Upgrade the Python `pip` tool to the latest version

In [None]:
%pip install --upgrade pip

### Install Python libaries via `pip`

Installed libraries are:

- opencv-contrib-python
- torch
- torchvision
- progress
- timm

In [None]:
%pip install opencv-contrib-python torch torchvision progress timm

### Import Dependencies 

In [None]:
from os import listdir
from os.path import join
from pathlib import PurePath

import cv2
import numpy
import torch
from numpy import ndarray
from progress.bar import Bar

### Allow Data to be Loaded From Google Drive

If you wish to load data from Google Drive, uncomment the following lines.

In [None]:
#from google.colab import drive
#drive.mount('/content/gdrive')

## Application

### Read Directory

Function to read a directory and return a list of filepaths from that directory.

In [None]:
def readDirectory(dir: str) -> list:
    files: list = listdir(dir)
    filepaths: list = [join(dir, f) for f in files]
    return filepaths

### Estimate Depth with MiDaS

Takes a file path to an image (`imagePath`) and an output folder path (default is `./data`; `outputFolder`) as input. A model type (`modelType`) is required as well.

**NOTE**: `modelType` must be a compatible MiDaS model type.

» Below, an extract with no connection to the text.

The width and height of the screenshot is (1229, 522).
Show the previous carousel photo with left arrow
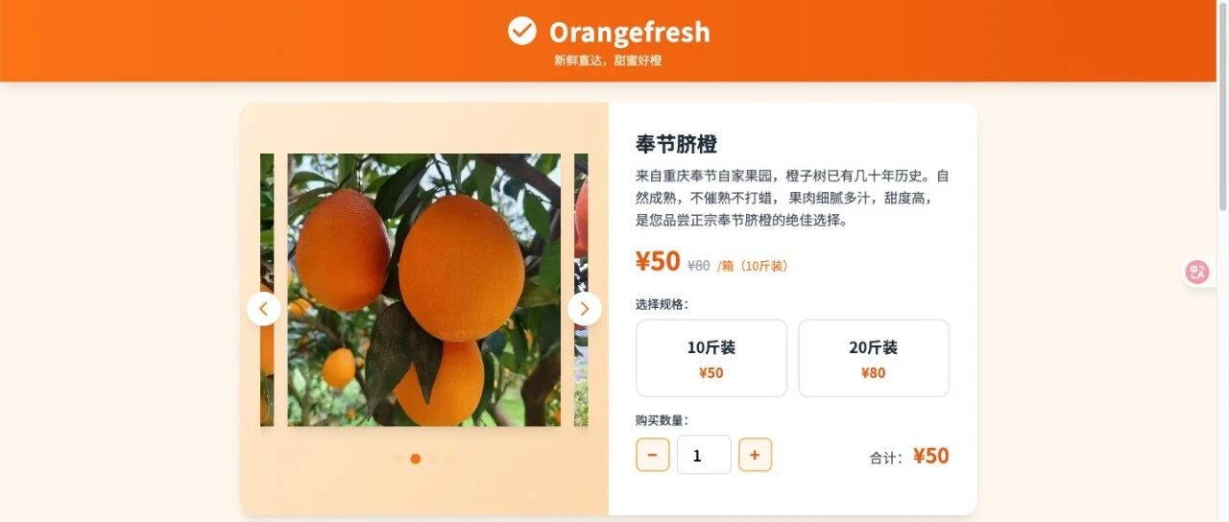pyautogui.click(x=263, y=309)

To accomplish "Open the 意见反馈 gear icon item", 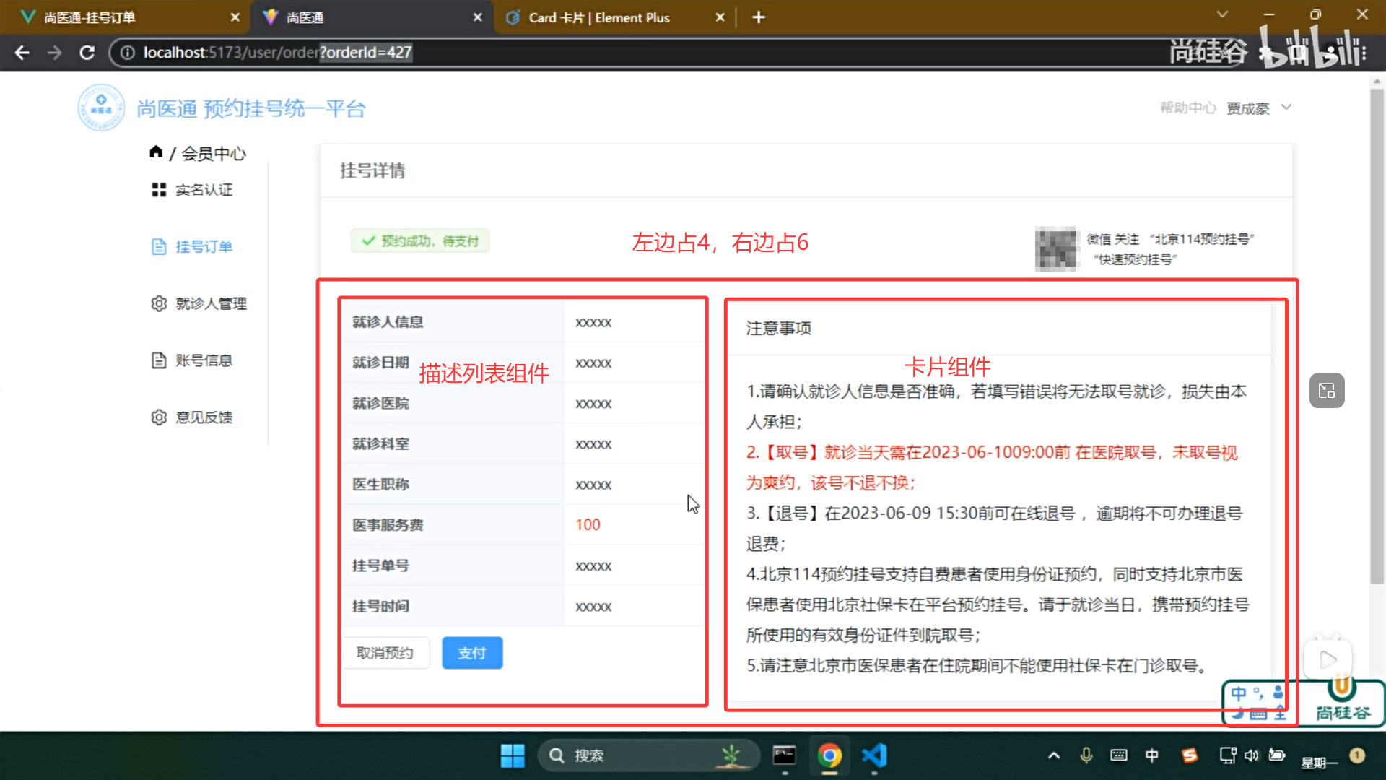I will [159, 417].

See [here](https://pytorch.org/hub/intelisl_midas_v2/) for supported model types.

It then uses the approach outlined in [1, 2](#citations) to estimate the depth of an image.

Area of interest maps are saved in `.jpg` format in the `outputFolder` with the following scheme:

- `outputFolder`/FILENAME_MODELTYPE`.jpg`

Where FILENAME is the original name of the file without the extension and MODELTYPE is the model type that was used for estimation.

In [None]:
def estimateDepth(imagePaths: list, modelType: str, outputFolder: str = "data") -> None:
    midas = torch.hub.load("intel-isl/MiDaS", modelType)
    midas_transforms = torch.hub.load("intel-isl/MiDaS", "transforms")

    device = torch.device("cuda") if torch.cuda.is_available() else torch.device("cpu")
    midas.to(device)
    if modelType == "DPT_Large" or modelType == "DPT_Hybrid":
        transform = midas_transforms.dpt_transform
    else:
        transform = midas_transforms.small_transform

    with Bar(f"Estimating depth with {modelType}...", max=(len(imagePaths))) as bar:
        imagePath: str
        for imagePath in imagePaths:
            imageName: str = (
                PurePath(imagePath).with_suffix("").name
                + f'_{modelType.replace("_", "-")}.jpg'
            )
            outputPath: str = join(outputFolder, imageName)

            image: ndarray = cv2.imread(imagePath)
            image = cv2.cvtColor(image, cv2.COLOR_BGR2RGB)
            input_batch = transform(image).to(device)

            with torch.no_grad():
                prediction = midas(input_batch)

                prediction = torch.nn.functional.interpolate(
                    prediction.unsqueeze(1),
                    size=image.shape[:2],
                    mode="bicubic",
                    align_corners=False,
                ).squeeze()

            prediction: ndarray = prediction.cpu().numpy()

            cv2.imwrite(outputPath, prediction)
            bar.next()

### Main Method

In [None]:
def main() -> None:
    depth_DPTLarge: str = "DPT_Large"
    depth_DPTHybrid: str = "DPT_Hybrid"
    depth_MiDaSsmall: str = "MiDaS_small"

    dir: str = input("Image directory to analyze: ")
    imagePaths: list = readDirectory(dir)

    estimateDepth(imagePaths, depth_DPTHybrid)
    estimateDepth(imagePaths, depth_DPTLarge)
    estimateDepth(imagePaths, depth_MiDaSsmall)

if __name__ == "__main__":
    main()

## Citations

1. R. Ranftl, A. Bochkovskiy, and V. Koltun, “Vision Transformers for Dense Prediction.” arXiv, Mar. 24, 2021. doi: 10.48550/arXiv.2103.13413.
2. R. Ranftl, K. Lasinger, D. Hafner, K. Schindler, and V. Koltun, “Towards Robust Monocular Depth Estimation: Mixing Datasets for Zero-shot Cross-dataset Transfer.” arXiv, Aug. 25, 2020. doi: 10.48550/arXiv.1907.01341.